Researchers used the National Child Traumatic Stress Network Core Data Set to analyze data from 5,616 youths with lifetime histories of one or more of three types of abuse: psychological maltreatment (emotional abuse or emotional neglect), physical abuse and sexual abuse. The majority (62 percent) had a history of psychological maltreatment, and nearly a quarter (24 percent) of all the cases were exclusively psychological maltreatment, which the study defined as care-giver inflicted bullying, terrorizing, coercive control, severe insults, debasement, threats, overwhelming demands, shunning and/or isolation.

Children who had been psychologically abused suffered from anxiety,depression low self-esteem, symptoms of post-traumatic and suicidality at the same rate and, in some cases, at a greater rate than children who were physically or sexually abused. Among the three types of abuse, psychological maltreatment was most strongly associated with depression, general anxiety disorder,social anxiety disorder>, attachment problems and substance abuse. Psychological maltreatment that occurred alongside physical or sexual abuse was associated with significantly more severe and far-ranging negative outcomes than when children were sexually and physically abused and not psychologically abused, the study found. Moreover, sexual and physical abuse had to occur at the same time to have the same effect as psychological abuse alone on behavioral issues at school, attachment problems and self-injurious behaviors, the research found.

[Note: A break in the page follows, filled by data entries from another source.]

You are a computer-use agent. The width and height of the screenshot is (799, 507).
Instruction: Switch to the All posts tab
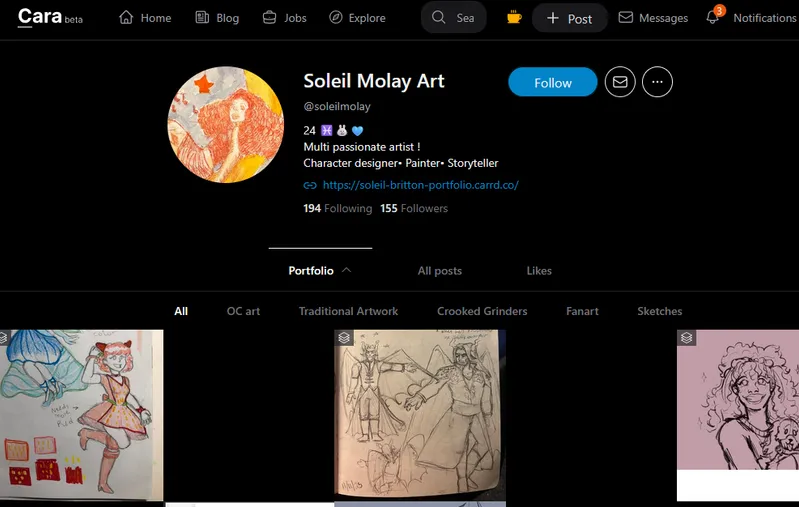coord(439,271)
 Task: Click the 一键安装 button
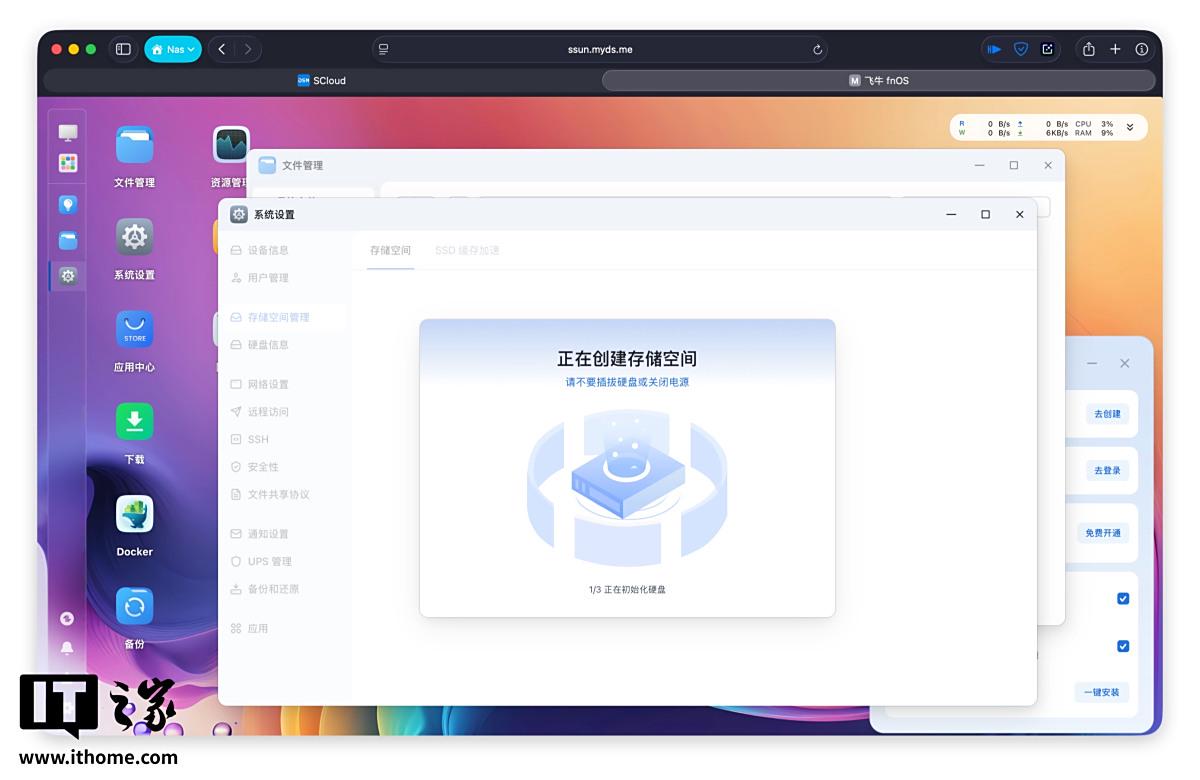(x=1102, y=692)
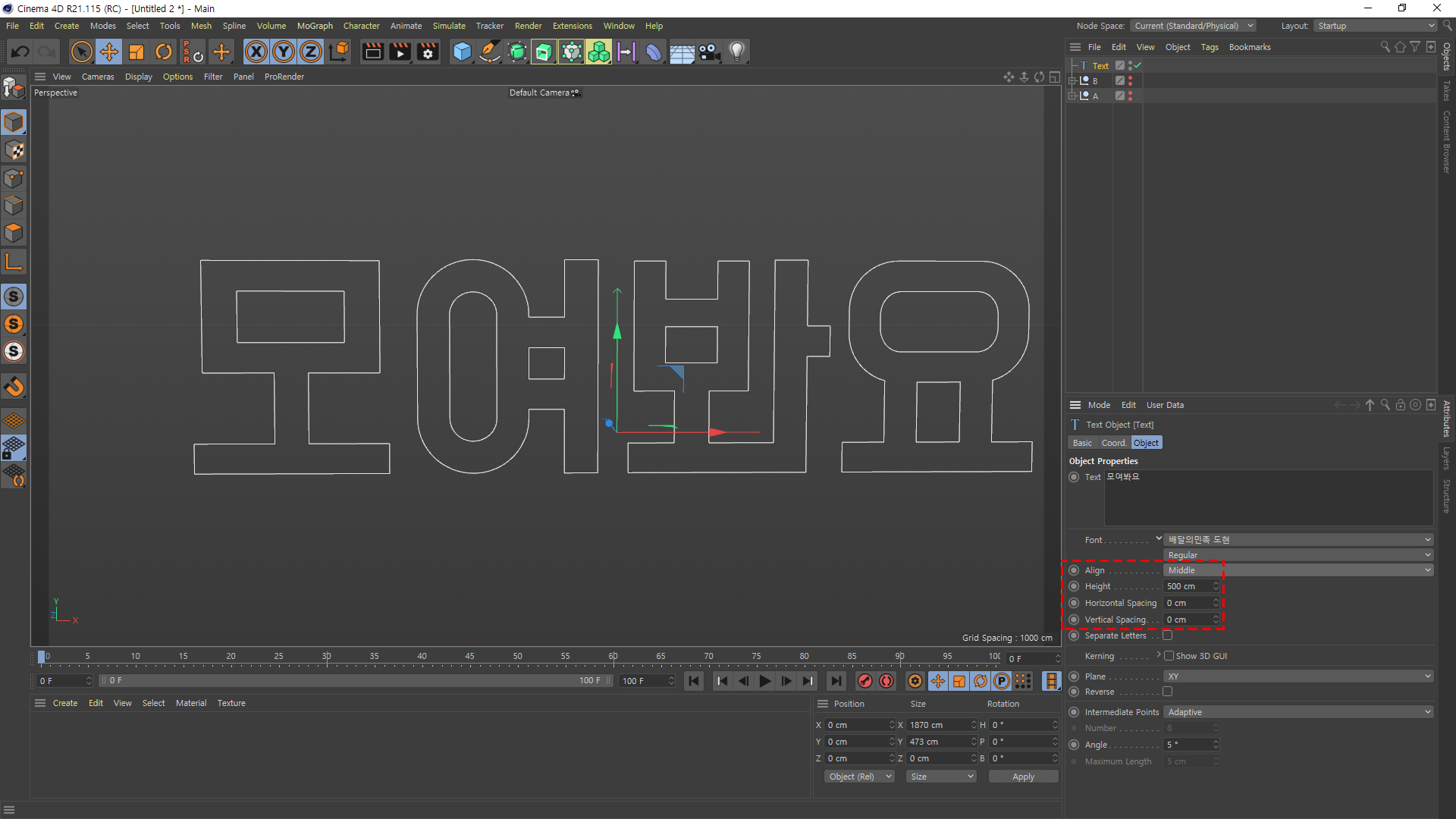Click the Light object icon
The width and height of the screenshot is (1456, 819).
736,52
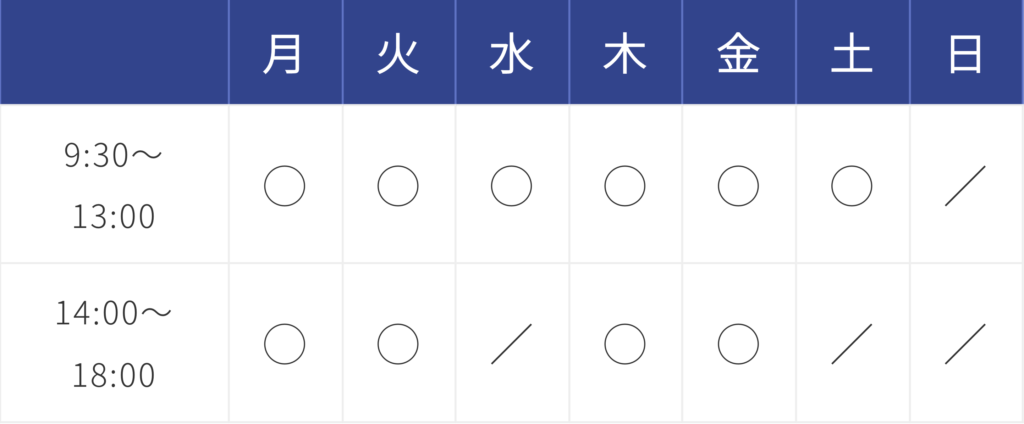Click the Monday 月 column header
The width and height of the screenshot is (1024, 424).
(x=284, y=56)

“Child protective service case workers may have a harder time recognizing and substantiating emotional neglect and abuse because there are no physical wounds,” said Spinazzola. “Also, psychological abuse isn’t considered a serious social taboo like physical and sexual child abuse. We need public awareness initiatives to help people understand just how harmful psychological maltreatment is for children and adolescents.”

Nearly 3 million U.S. children experience some form of maltreatment annually, predominantly by a parent, family member or other adult caregiver, according to the U.S. Children’s Bureau. The American Academy of Pediatrics in 2012 identified psychological maltreatment as “the most challenging and prevalent form of child abuse and neglect.”

For the current study, the sample was 42 percent boys and was 38 percent white; 21 percent African-American; 30 percent Hispanic; 7 percent other; and 4 percent unknown. The data were collected between 2004 and 2010 with the average age of the children at the beginning of the collection between 10 and 12 years. Clinicians interviewed the children, who also answered questionnaires to determine behavioral health symptoms and the traumatic events they had experienced. In addition, caregivers responded to a questionnaire with 113 items pertaining to the child’s behavior. Various sources, including clinicians’ reports, provided each child’s trauma history involving psychological maltreatment, physical abuse or sexual abuse.